Canal History


Known in its day as, "the eighth wonder of the world," the Erie Canal remains one of America's best known and enduring icons. A marvel of nineteenth-century engineering, canal construction began in 1817. It followed a path already made popular by Americans heading west along the Mohawk River, through the Appalachian Mountains and then on to Lake Erie.

“Clinton’s Ditch”

Construction of the canal was a tremendous feat. Workers dug a ditch that stretched 363 miles. At 40 feet wide and four feet deep, it was built to weave through rocky hills and swamps and across rivers.

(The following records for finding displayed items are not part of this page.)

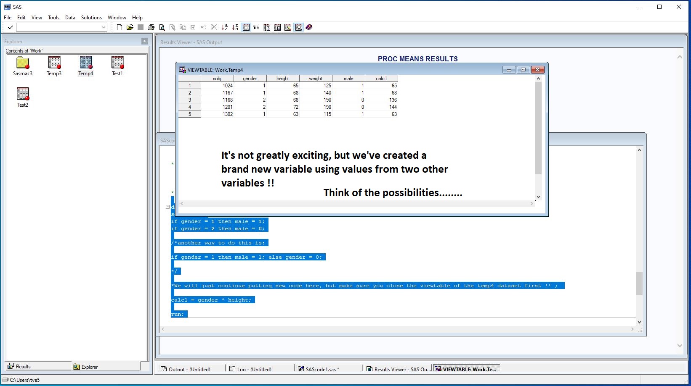
Task: Sort ascending using the A-Z icon
Action: (225, 27)
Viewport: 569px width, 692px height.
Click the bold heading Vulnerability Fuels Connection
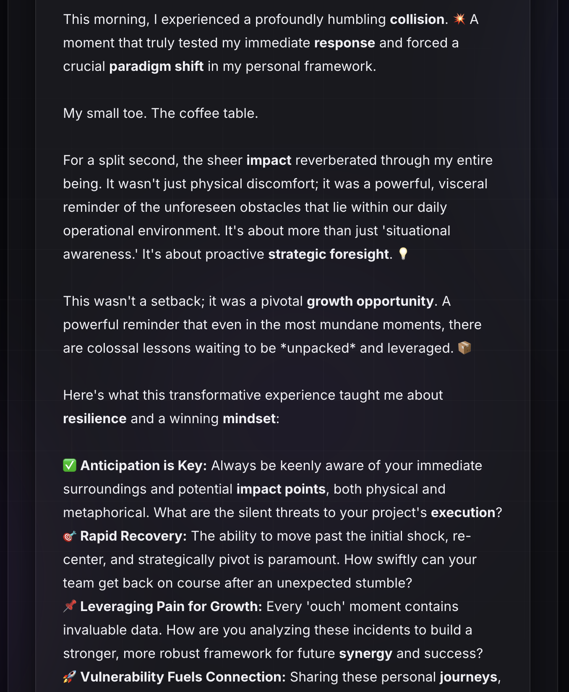point(183,677)
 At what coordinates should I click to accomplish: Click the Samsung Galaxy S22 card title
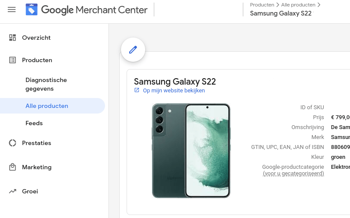[x=175, y=82]
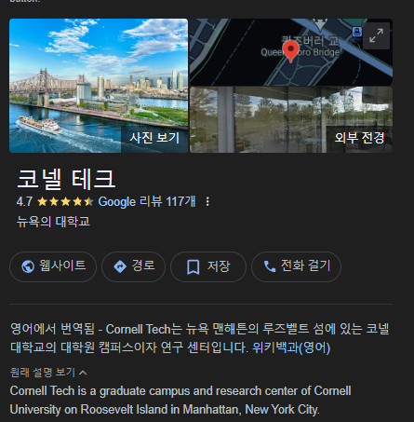Click the red location pin on the map
Viewport: 414px width, 422px height.
[290, 51]
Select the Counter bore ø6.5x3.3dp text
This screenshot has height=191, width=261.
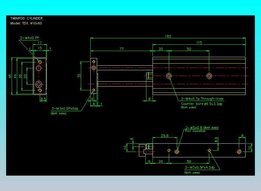(x=201, y=104)
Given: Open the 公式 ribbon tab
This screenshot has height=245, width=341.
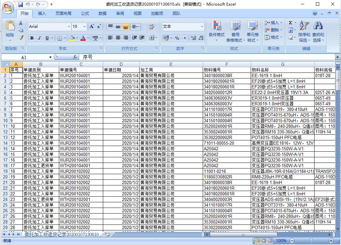Looking at the screenshot, I should click(x=85, y=14).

In addition, this ditch had to gradually rise more than 500 feet en route from the Hudson River to Lake Erie, using a series of locks. First ridiculed as "Clinton's Ditch," after New York Governor and canal proponent DeWitt Clinton, within months of opening in 1825, doubters were quickly silenced by the canal’s overwhelming success. By connecting east to west, the canal became an unprecedented engine of growth, spurring commerce and development and turning New York State into an economic powerhouse.

Transporting ideas and reforms

The success of the Eric Canal spurred additional waterways, connecting to the Oswego, Cayuga-Seneca, and Champlain canals. Dozens of towns and cities also sprung up to meet the human and commercial needs it created.

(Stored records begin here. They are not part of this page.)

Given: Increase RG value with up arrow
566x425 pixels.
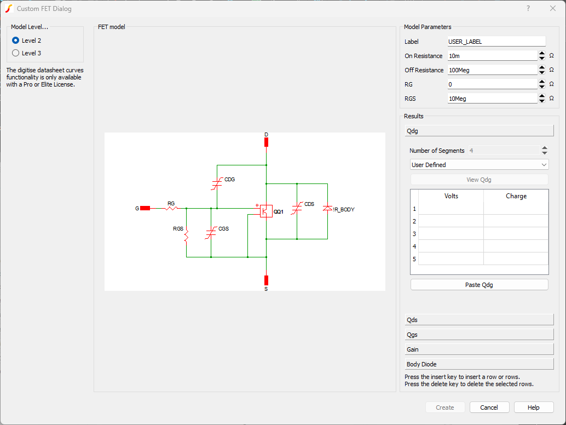Looking at the screenshot, I should point(542,82).
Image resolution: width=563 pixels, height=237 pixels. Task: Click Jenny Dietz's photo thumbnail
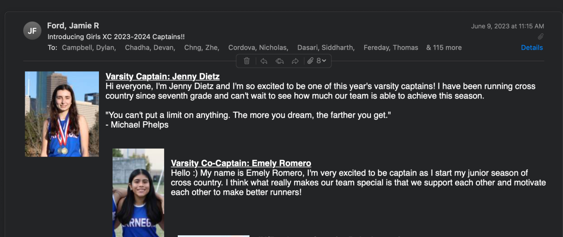62,114
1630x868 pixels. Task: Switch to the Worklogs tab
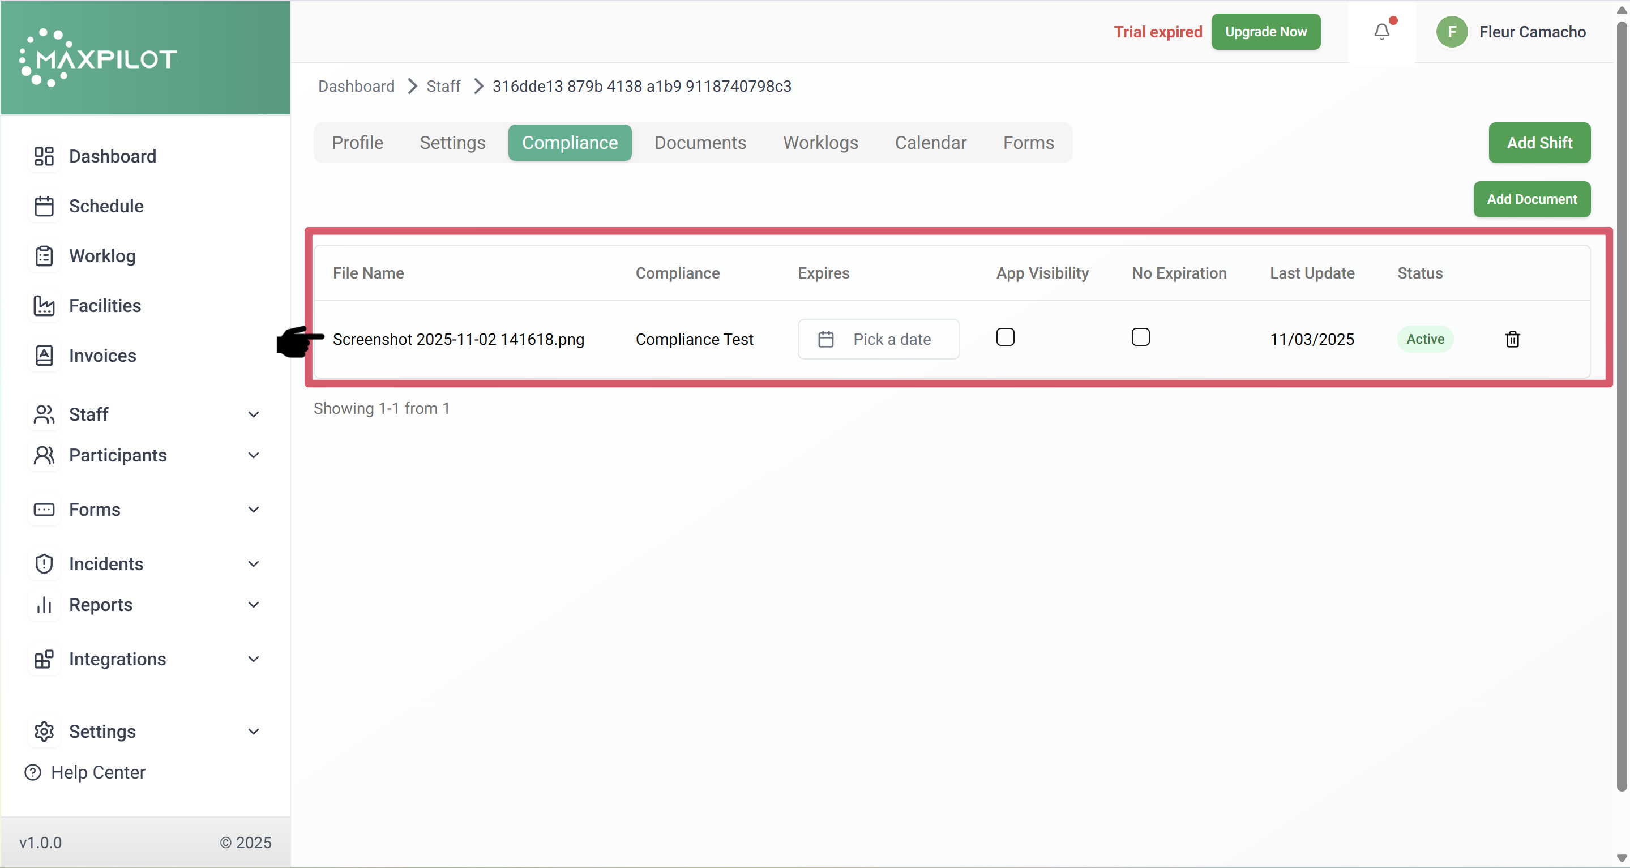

It is important to note that people, raw materials, and goods were not the only thing that traveled the canal. It became a means of transporting new ideas and social reforms, elevating Erie Canal towns to the national level and solidifying their role in historical movements including abolition of slavery and women's suffrage.

Rediscovering canal communities

Like any invention, the canal was eventually replaced by new technology in this case railroads and highways. Today, however, the canal and its communities are being rediscovered as a recreational path rich in history and natural beauty.

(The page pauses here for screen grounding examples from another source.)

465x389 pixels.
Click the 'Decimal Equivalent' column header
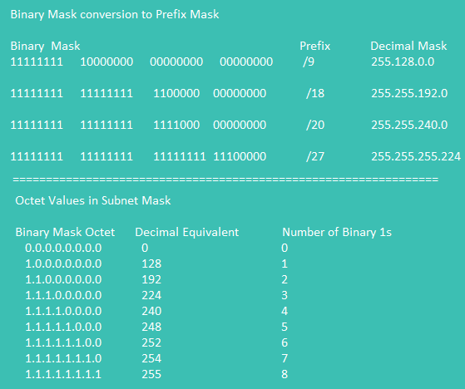(x=187, y=232)
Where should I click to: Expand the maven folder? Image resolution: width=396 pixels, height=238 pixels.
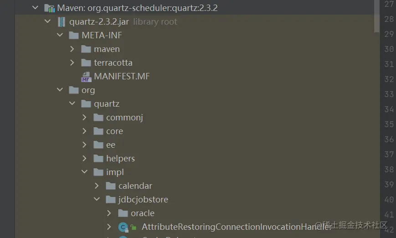72,49
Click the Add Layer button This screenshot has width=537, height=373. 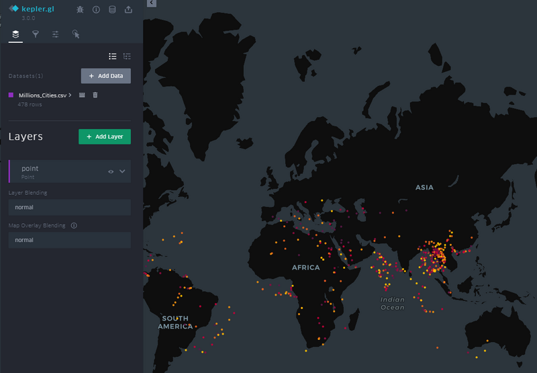[105, 136]
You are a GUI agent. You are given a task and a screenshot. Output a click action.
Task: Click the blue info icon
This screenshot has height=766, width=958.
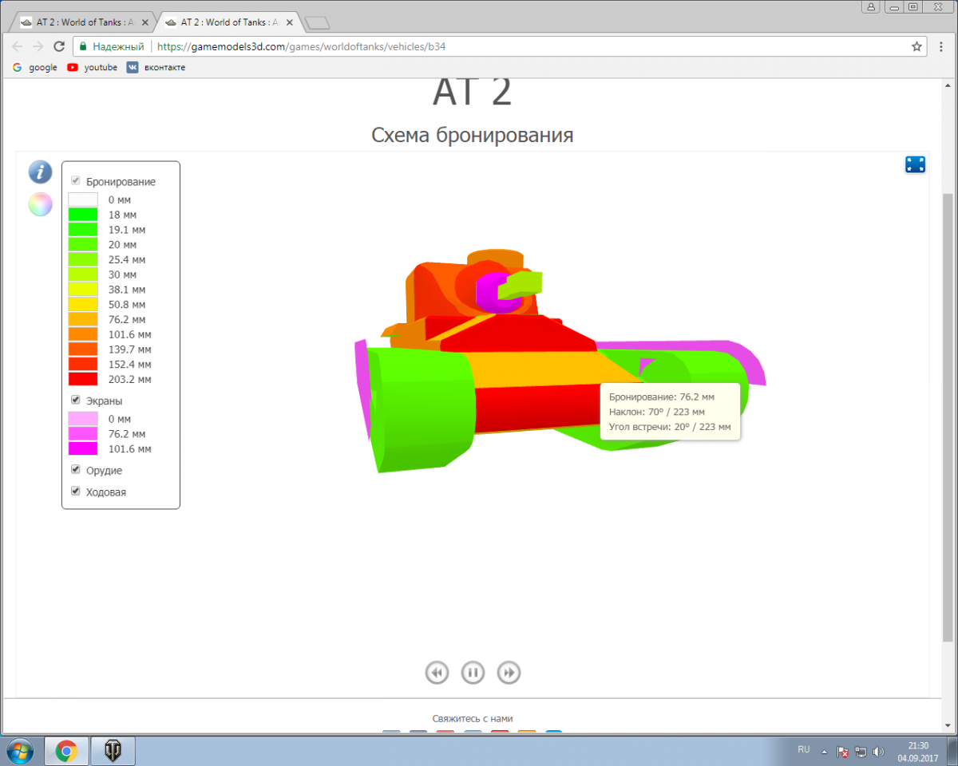pos(40,172)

With the combined efforts of regional, state and federal entities, tourism and economic development efforts are attracting a growing number of visitors each year.

The Erie Canal was named a National Heritage Corridor in 2000, bringing additional investment and attention to this important attraction.

In 2014, the canal was listed on the National Register of Historic Places, marking it as America’s most iconic, influential and enduring waterway.